DESCRIPTION OF THE TASK: Rewrite all the records below, swapping "column header" for "column heading" wherever it occurs and leaving everything else as it is.

MATERIAL SHOWN:

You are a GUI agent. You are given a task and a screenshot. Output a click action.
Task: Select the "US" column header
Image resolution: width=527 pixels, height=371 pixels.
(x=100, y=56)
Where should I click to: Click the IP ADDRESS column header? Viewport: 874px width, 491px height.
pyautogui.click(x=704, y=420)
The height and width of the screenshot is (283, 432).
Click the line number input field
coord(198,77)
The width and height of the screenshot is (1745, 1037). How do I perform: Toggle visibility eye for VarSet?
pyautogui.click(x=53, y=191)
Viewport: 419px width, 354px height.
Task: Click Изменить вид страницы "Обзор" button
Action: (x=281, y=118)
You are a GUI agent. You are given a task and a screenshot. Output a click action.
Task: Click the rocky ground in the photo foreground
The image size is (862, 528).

TASK OUTPUT:
You are a GUI agent. You are given a task and a screenshot. Output a click action.
Task: Select the "US" column heading
Image resolution: width=527 pixels, height=371 pixels.
(x=100, y=56)
Where should I click to: Click the IP ADDRESS column heading? Viewport: 874px width, 491px height.
pyautogui.click(x=704, y=420)
The height and width of the screenshot is (283, 432).
Click the line number input field
coord(198,77)
The width and height of the screenshot is (1745, 1037). How do I perform: Toggle visibility eye for VarSet?
pyautogui.click(x=53, y=191)
Viewport: 419px width, 354px height.
Task: Click Изменить вид страницы "Обзор" button
Action: (x=281, y=118)
You are a GUI agent. You are given a task and a screenshot. Output a click action.
Task: Click the rocky ground in the photo foreground
The image size is (862, 528).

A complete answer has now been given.